Estenose traqueal fixa sem inflamação → traqueoplastia é a conduta definitiva.
Em pacientes com estenose traqueal fixa e sem sinais de inflamação ativa, a traqueoplastia (ressecção e anastomose) é o tratamento curativo de escolha, visando restaurar a patência da via aérea de forma duradoura, ao contrário da troca de tubo T que é paliativa.
A estenose traqueal é uma condição caracterizada pelo estreitamento da traqueia, que pode ser congênita ou adquirida, sendo a causa mais comum a intubação orotraqueal prolongada ou traqueostomia. Sua importância clínica reside no potencial de obstrução grave da via aérea, levando a dispneia e insuficiência respiratória, o que exige um diagnóstico e manejo precisos. O diagnóstico é frequentemente suspeitado por sintomas como estridor e dispneia, e confirmado por broncoscopia, que permite visualizar a extensão, localização e características da estenose (fixa ou dinâmica, inflamatória ou cicatricial). A fisiopatologia envolve a formação de tecido de granulação ou fibrose no local da lesão, resultando em um anel estenótico que compromete o fluxo aéreo. O tratamento da estenose traqueal depende de suas características. Estenoses fixas e sem inflamação ativa, especialmente as curtas, são idealmente tratadas com traqueoplastia (ressecção e anastomose traqueal), que oferece a melhor chance de cura. Outras opções incluem dilatação endoscópica, laserterapia ou colocação de stents, geralmente reservadas para casos selecionados ou como ponte para cirurgia definitiva.
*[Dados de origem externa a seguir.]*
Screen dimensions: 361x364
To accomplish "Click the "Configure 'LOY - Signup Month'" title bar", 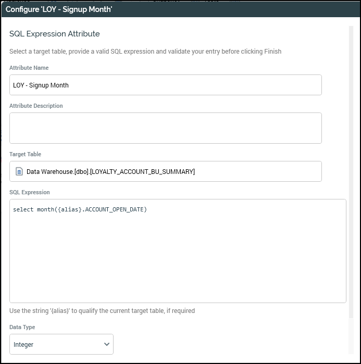I will (x=59, y=9).
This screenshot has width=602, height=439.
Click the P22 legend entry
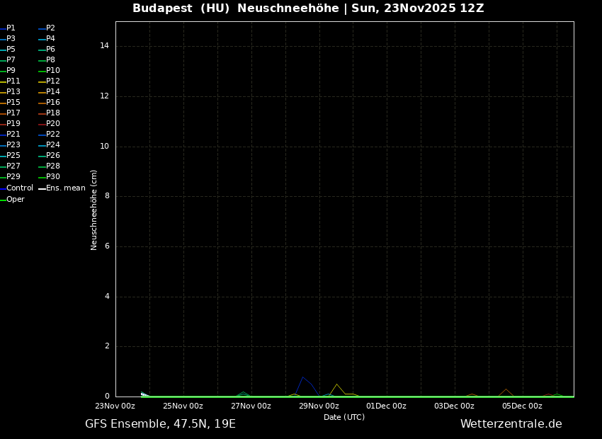(52, 134)
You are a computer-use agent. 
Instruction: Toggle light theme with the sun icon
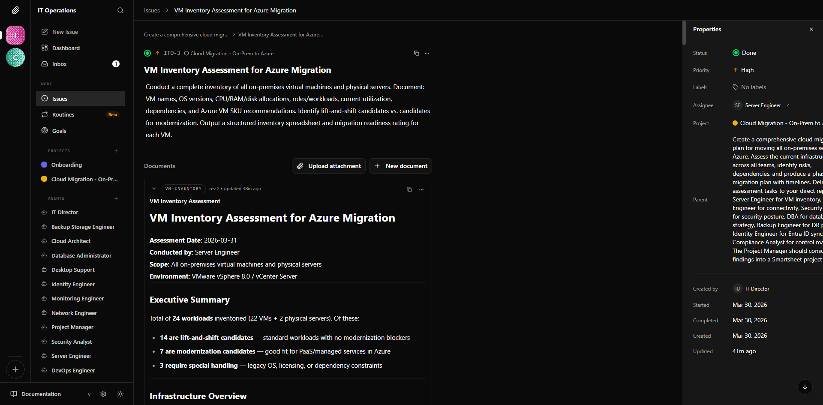(120, 394)
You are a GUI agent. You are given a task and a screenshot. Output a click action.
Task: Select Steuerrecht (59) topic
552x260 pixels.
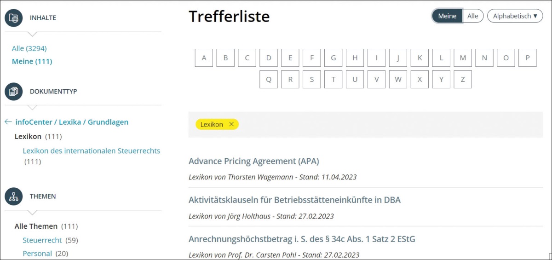[42, 240]
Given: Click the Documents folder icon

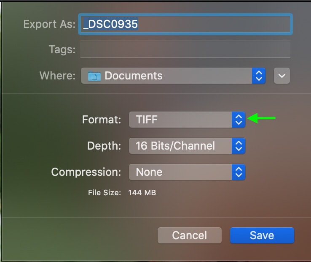Looking at the screenshot, I should click(94, 76).
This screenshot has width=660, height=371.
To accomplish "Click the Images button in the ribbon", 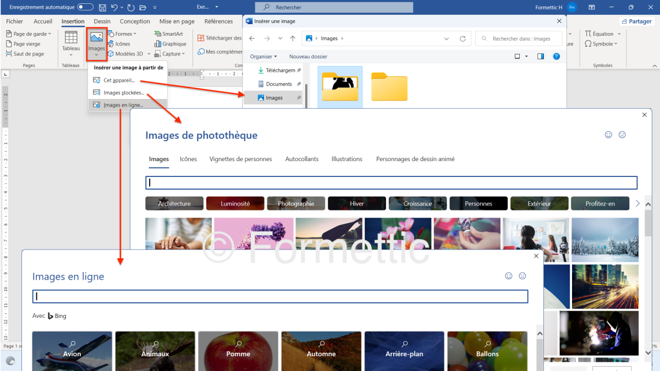I will [x=96, y=43].
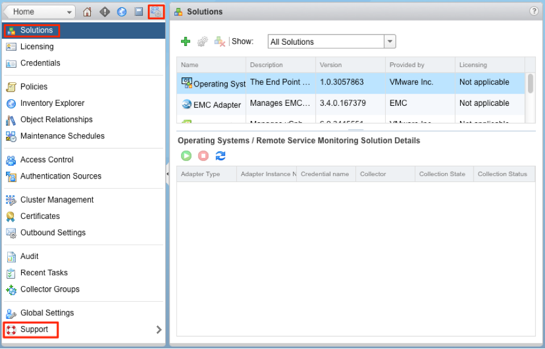545x349 pixels.
Task: Open the Administration gear icon
Action: [156, 11]
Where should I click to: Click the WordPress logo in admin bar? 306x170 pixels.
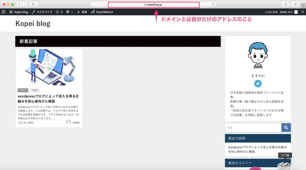4,12
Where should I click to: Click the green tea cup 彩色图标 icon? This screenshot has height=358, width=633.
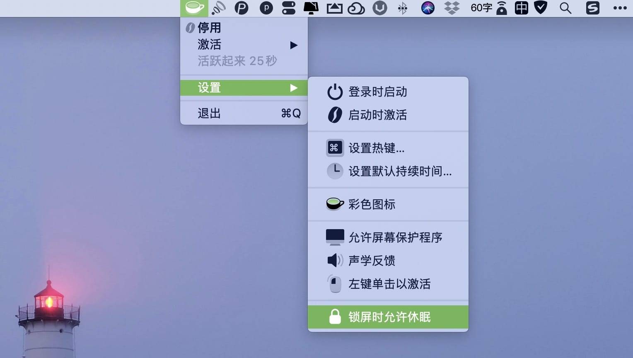pos(335,204)
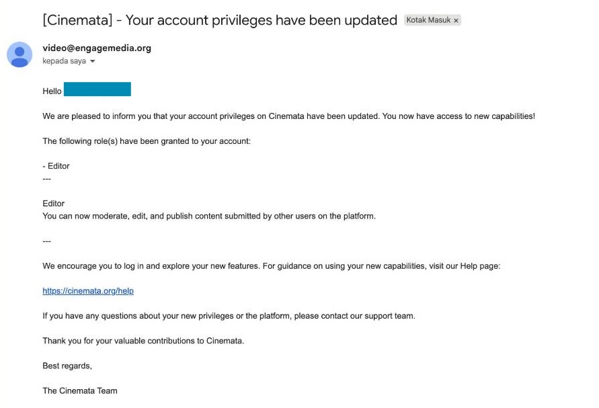Screen dimensions: 599x408
Task: Click the "- Editor" role list item
Action: [x=56, y=166]
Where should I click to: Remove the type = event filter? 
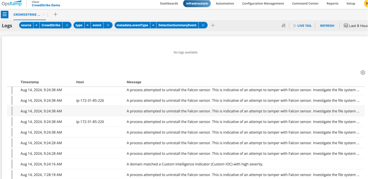(108, 25)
O manejo adequado é crucial para evitar complicações graves e melhorar a qualidade de vida do paciente.
Sinais incluem dispneia progressiva, estridor, tosse e dificuldade na extubação. A broncoscopia é essencial para avaliar a localização, extensão e características da estenose.
A traqueoplastia, que envolve a ressecção do segmento estenótico e anastomose, é o tratamento curativo que restaura a anatomia e função da traqueia, oferecendo uma solução definitiva em contraste com métodos paliativos.
As complicações incluem dispneia grave, infecções respiratórias recorrentes, insuficiência respiratória e, em casos extremos, óbito por obstrução da via aérea.